Nous avons déjà les perdants

Mais que sera cet «après-covid» si longtemps espéré? Débouchera-t-il sur une autre vision de l’avenir? Dans ses chroniques d’histoire, Tout est calme, seules les imaginations travaillent (Editions Taillandier, 2021), Emmanuel de Waresquiel, biographe des âmes damnées de l’ère post-révolutionnaire, Talleyrand, Fouché, rappelle que «les grandes crises ont toujours été suivies de bouleversements sociaux. Elles font des perdants et des gagnants, des pauvres et des riches, ceux qui rattrapent le temps perdu et ceux qui restent au bord du chemin. Elles changent les mœurs et les mentalités.» Déjà, selon une étude menée par la Plateforme contre la pauvreté, la première phase de restrictions a montré qu’en Suisse «les personnes avec un bas revenu ont plus souvent subi des pertes financières que les autres et qu’elles ont plus fortement redouté de devoir utiliser leurs économies, réduire drastiquement leur train de vie ou recourir à des prestations sociales». Nous avons déjà les perdants.

Pays de réaction et non de révolutions, nous continuons à savourer «les charmes de la boutique»
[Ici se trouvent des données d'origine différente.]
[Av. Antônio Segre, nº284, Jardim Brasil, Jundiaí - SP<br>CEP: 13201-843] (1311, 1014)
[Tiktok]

Alors, prévient le biographe du «prince immobile» et de «la pieuvre», «le retour à la normalité, à la paix, aux petits intérêts et aux charmes de la boutique énerve la jeunesse». En France tout au moins. A une Suisse en panne de réformes et de projets, frappée par le désaveu des partis dans leur stratégie climatique, désorientée par l’abandon de l’accord-cadre avec l’UE, paralysée face à la réforme des retraites ou aux coûts de la santé, faut-il souhaiter, sinon un énervement de la jeunesse, du moins un grand bouleversement? Inutile, à lire l’étude annuelle de l’Académie militaire et du Center for Security Studies (CSS). En 2021, 95% des Suisses disent éprouver un sentiment général de sécurité et 83% restent optimistes quant à l’avenir de la Suisse. Pays de réaction et non de révolutions, nous continuons à savourer «les charmes de la boutique», pour reprendre le mot de Waresquiel.

La neutralité comme identité

Les Suisses ont confiance dans leurs institutions et n’y voient rien à changer. La crise n’accouchera pas de grands bouleversements. 83% des Suisses refusent ainsi l’idée d’une adhésion à l’UE, mais souhaitent une Suisse autonome qui coopère uniquement au niveau économique. Pour la coopération économique, il faudra pourtant repasser. 84% pensent que la neutralité est une composante de l’identité suisse et pas seulement un instrument de sécurité. Il y a exactement 30 ans, un ancien ministre de la Défense, Arnold Koller, avait pourtant émis une analyse autrement audacieuse. «Nous devons avoir la lucidité d’admettre, disait-il, qu’en 1991 l’interdépendance culturelle, économique, politique et juridique de l’Europe représente un facteur aussi important que la neutralité pour la sécurité et l’indépendance de notre pays.» Dans un pays dont la population est toujours satisfaite du «cas particulier suisse», l’après-covid se résumera donc à retrouver ce que nous avions avant: le droit à l’ennui et l’absence de désir.